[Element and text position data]

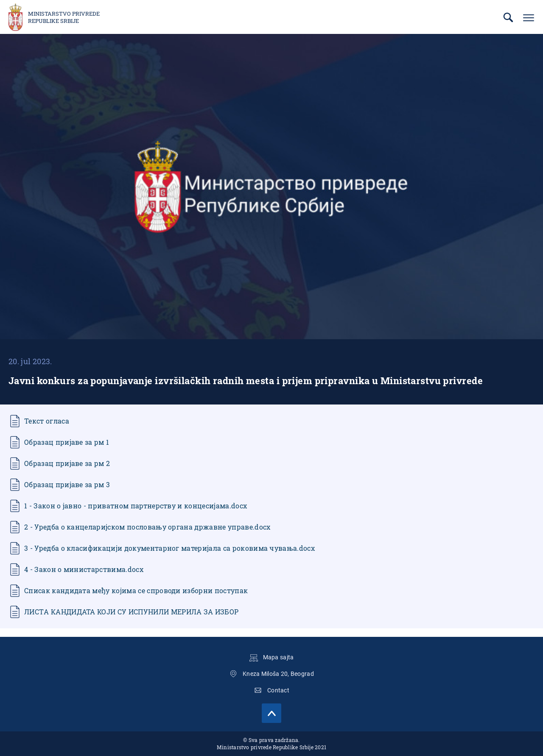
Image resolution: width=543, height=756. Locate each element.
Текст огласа (47, 421)
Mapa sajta (278, 657)
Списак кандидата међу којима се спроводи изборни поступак (136, 590)
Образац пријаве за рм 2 (67, 463)
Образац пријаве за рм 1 (67, 442)
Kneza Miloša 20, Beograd (278, 674)
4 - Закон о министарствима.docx (84, 569)
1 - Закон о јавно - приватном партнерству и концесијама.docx (135, 505)
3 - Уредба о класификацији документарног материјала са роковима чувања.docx (169, 548)
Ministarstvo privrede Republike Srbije (64, 17)
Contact (278, 690)
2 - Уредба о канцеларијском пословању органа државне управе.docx (147, 527)
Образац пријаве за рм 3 (67, 484)
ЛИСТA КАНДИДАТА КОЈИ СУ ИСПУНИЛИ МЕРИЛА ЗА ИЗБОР (131, 611)
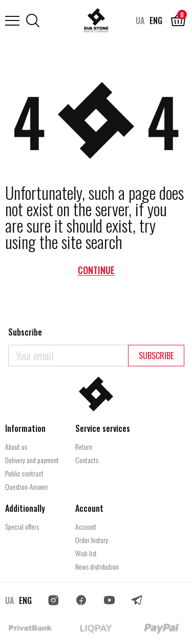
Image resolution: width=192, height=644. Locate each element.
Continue (96, 270)
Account (86, 526)
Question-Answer (27, 486)
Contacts (87, 460)
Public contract (24, 473)
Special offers (22, 526)
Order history (92, 539)
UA (140, 20)
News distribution (97, 566)
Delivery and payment (32, 460)
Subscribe (156, 356)
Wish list (86, 553)
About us (16, 446)
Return (83, 446)
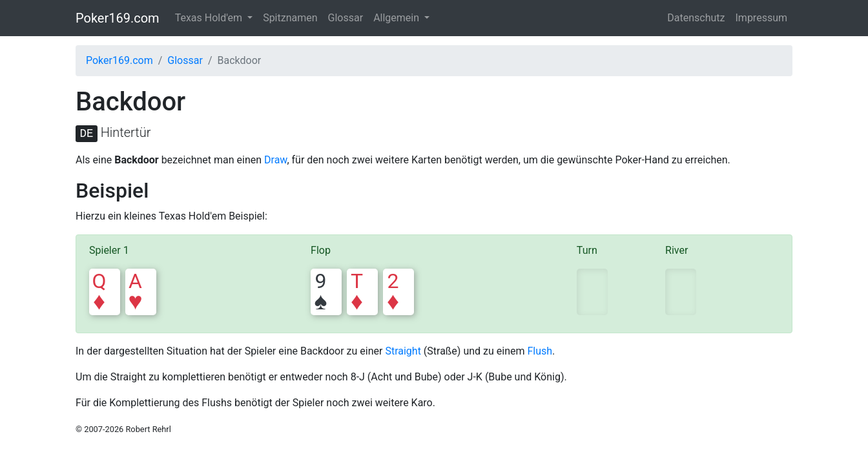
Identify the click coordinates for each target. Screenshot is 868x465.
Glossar (346, 17)
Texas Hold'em (210, 17)
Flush (539, 351)
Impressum (761, 17)
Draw (275, 160)
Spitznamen (290, 17)
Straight (402, 351)
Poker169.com (118, 18)
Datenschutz (696, 17)
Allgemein (397, 17)
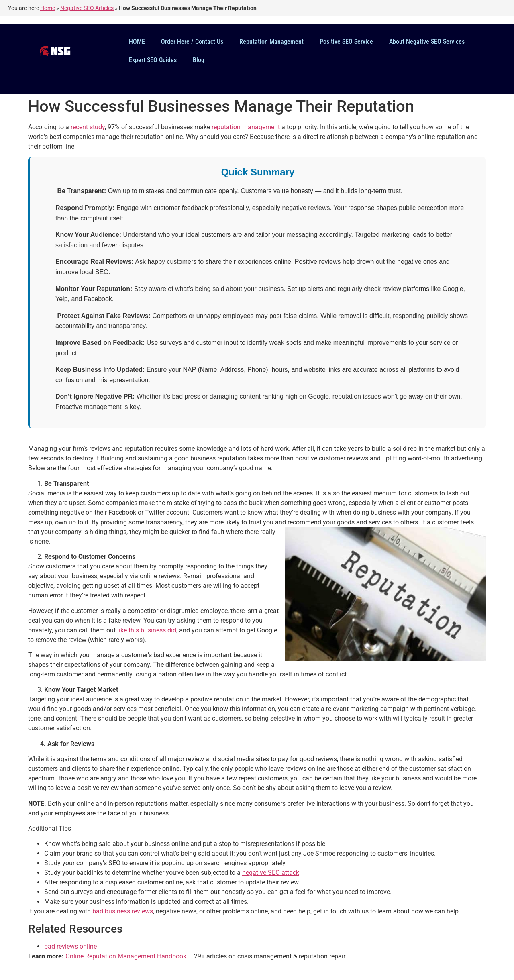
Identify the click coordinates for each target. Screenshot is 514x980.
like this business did (147, 630)
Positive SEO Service (346, 41)
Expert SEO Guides (153, 60)
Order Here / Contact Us (192, 41)
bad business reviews (122, 911)
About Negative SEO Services (427, 41)
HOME (137, 41)
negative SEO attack (271, 872)
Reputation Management (271, 41)
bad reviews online (70, 946)
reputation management (246, 127)
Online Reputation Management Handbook (126, 956)
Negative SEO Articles (87, 8)
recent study (88, 127)
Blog (198, 60)
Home (47, 8)
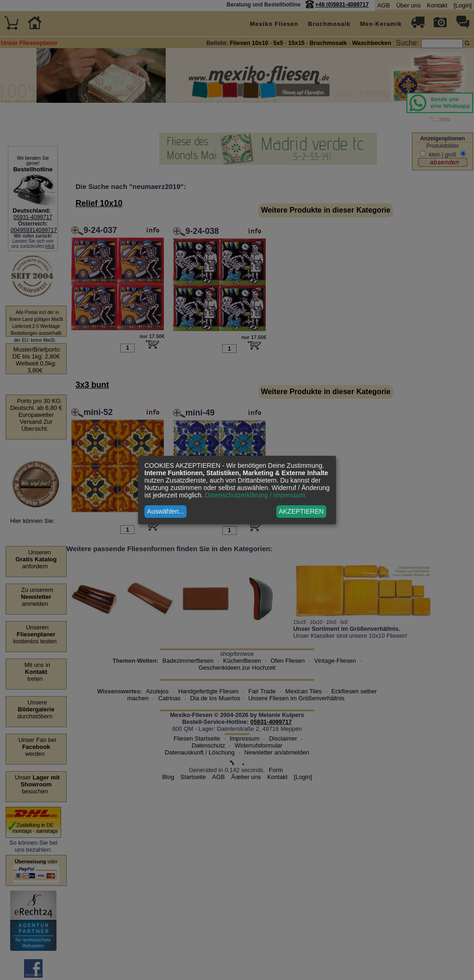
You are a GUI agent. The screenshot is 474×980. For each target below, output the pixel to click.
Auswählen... (166, 511)
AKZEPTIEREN (301, 511)
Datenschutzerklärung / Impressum (255, 495)
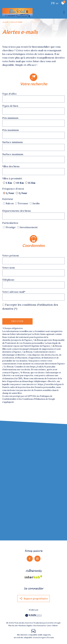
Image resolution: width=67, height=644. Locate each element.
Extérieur (8, 199)
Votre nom (9, 268)
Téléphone (8, 280)
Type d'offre (9, 94)
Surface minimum (13, 142)
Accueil (5, 22)
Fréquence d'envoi (13, 188)
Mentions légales (25, 627)
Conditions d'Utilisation (34, 399)
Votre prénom (11, 255)
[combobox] (33, 99)
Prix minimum (10, 118)
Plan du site (13, 627)
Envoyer (17, 321)
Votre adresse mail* (14, 292)
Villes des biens (11, 166)
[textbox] (33, 99)
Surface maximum (13, 154)
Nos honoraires (40, 627)
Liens (49, 627)
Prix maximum (11, 130)
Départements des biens (17, 210)
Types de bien (10, 106)
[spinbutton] (33, 123)
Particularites (10, 223)
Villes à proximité (12, 178)
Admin (55, 627)
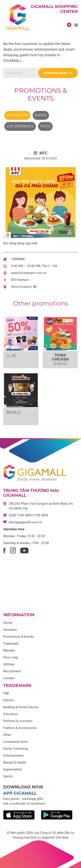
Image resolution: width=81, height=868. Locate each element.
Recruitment (12, 671)
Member (9, 650)
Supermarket (12, 769)
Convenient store (15, 742)
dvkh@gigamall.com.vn (25, 522)
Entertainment (13, 755)
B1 (35, 287)
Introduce (10, 630)
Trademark (11, 644)
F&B (6, 693)
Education (10, 714)
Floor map (10, 657)
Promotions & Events (40, 94)
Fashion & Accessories (20, 728)
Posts (45, 126)
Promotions (17, 115)
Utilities (9, 664)
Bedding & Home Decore (21, 707)
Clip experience (20, 126)
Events (41, 115)
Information (19, 615)
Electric (9, 700)
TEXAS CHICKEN (60, 357)
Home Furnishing (15, 749)
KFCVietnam (20, 280)
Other (7, 735)
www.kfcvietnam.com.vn (29, 273)
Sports (8, 776)
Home (8, 623)
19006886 (18, 259)
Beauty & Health (15, 763)
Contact (9, 678)
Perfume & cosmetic (18, 721)
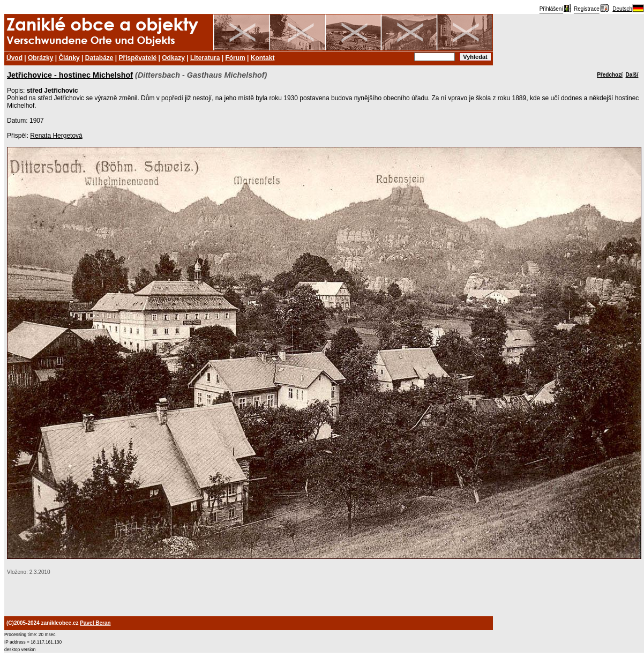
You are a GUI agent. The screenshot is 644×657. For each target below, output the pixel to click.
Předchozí (610, 74)
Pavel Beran (95, 623)
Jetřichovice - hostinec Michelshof (70, 75)
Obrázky (40, 58)
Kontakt (263, 58)
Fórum (235, 58)
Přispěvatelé (138, 58)
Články (69, 58)
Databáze (99, 58)
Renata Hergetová (56, 136)
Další (632, 74)
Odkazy (173, 58)
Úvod (14, 58)
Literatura (205, 58)
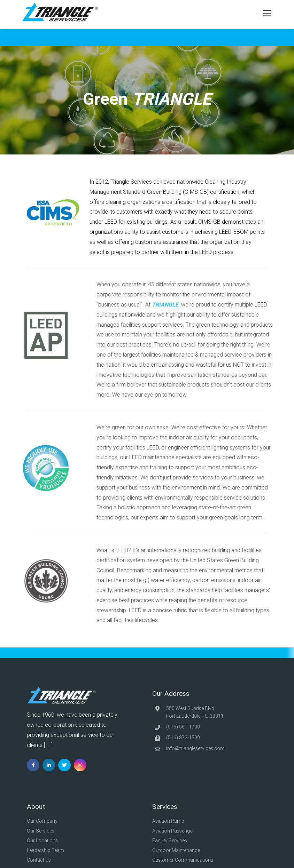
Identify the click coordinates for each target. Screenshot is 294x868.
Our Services (42, 831)
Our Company (44, 821)
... (48, 745)
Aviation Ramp (169, 821)
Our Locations (44, 841)
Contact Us (40, 860)
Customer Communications (184, 860)
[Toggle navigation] (265, 13)
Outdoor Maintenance (178, 850)
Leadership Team (47, 850)
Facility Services (171, 841)
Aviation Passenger (174, 831)
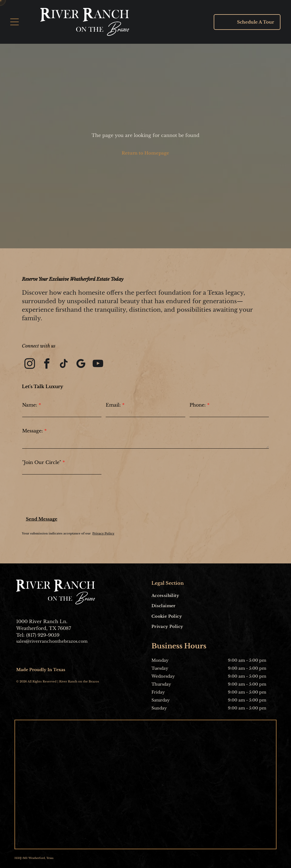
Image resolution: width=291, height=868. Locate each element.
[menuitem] (175, 595)
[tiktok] (64, 365)
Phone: (198, 405)
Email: (113, 405)
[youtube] (98, 365)
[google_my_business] (81, 365)
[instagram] (30, 365)
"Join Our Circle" (41, 462)
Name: (30, 405)
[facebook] (47, 365)
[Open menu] (14, 22)
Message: (32, 431)
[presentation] (65, 496)
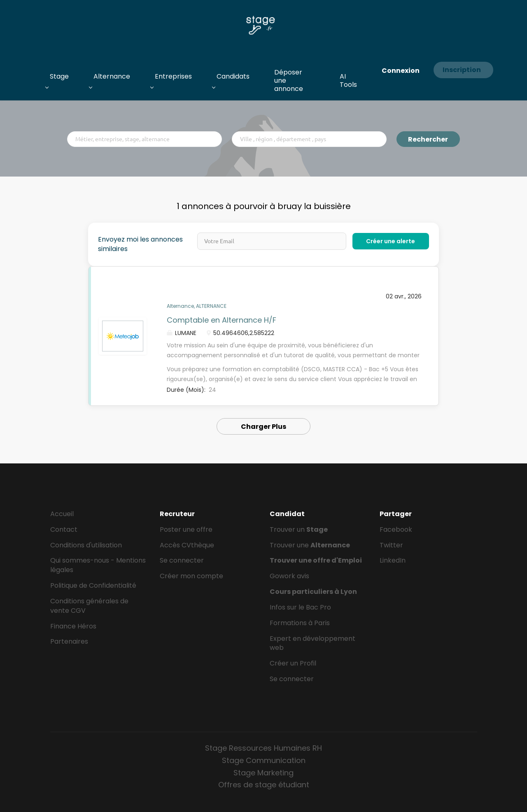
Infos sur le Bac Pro (300, 607)
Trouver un (298, 529)
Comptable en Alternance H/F (222, 320)
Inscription (462, 70)
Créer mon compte (191, 576)
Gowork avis (289, 576)
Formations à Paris (300, 623)
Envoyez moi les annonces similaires (140, 244)
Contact (64, 529)
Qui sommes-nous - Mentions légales (98, 565)
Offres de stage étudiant (264, 784)
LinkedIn (392, 560)
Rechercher (428, 139)
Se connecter (182, 560)
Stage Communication (264, 760)
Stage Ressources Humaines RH (264, 748)
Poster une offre (186, 529)
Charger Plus (264, 426)
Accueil (62, 514)
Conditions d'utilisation (86, 545)
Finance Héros (73, 626)
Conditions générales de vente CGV (89, 606)
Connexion (401, 70)
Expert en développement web (312, 643)
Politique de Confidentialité (93, 585)
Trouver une (310, 545)
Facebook (396, 529)
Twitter (391, 545)
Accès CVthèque (187, 545)
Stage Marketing (264, 772)
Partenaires (69, 641)
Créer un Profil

Aim – Output the stretch of the material from its start through the line containing "Special offers (22, 526)" as a JSON list of strings, one string per line, leaving out blank lines and the pictures.

Exercise answer –
[
  "Image resolution: width=543, height=756. Locate each element.",
  "Текст огласа (47, 421)",
  "Mapa sajta (278, 657)",
  "Списак кандидата међу којима се спроводи изборни поступак (136, 590)",
  "Образац пријаве за рм 2 (67, 463)",
  "Образац пријаве за рм 1 (67, 442)",
  "Kneza Miloša 20, Beograd (278, 674)",
  "4 - Закон о министарствима.docx (84, 569)",
  "1 - Закон о јавно - приватном партнерству и концесијама.docx (135, 505)",
  "3 - Уредба о класификацији документарног материјала са роковима чувања.docx (169, 548)",
  "Ministarstvo privrede Republike Srbije (64, 17)",
  "Contact (278, 690)",
  "2 - Уредба о канцеларијском пословању органа државне управе.docx (147, 527)",
  "Образац пријаве за рм 3 (67, 484)",
  "ЛИСТA КАНДИДАТА КОЈИ СУ ИСПУНИЛИ МЕРИЛА ЗА ИЗБОР (131, 611)",
  "Image resolution: width=192, height=644. Locate each element.",
  "Continue (96, 270)",
  "Account (86, 526)",
  "Question-Answer (27, 486)",
  "Contacts (87, 460)",
  "Public contract (24, 473)",
  "Special offers (22, 526)"
]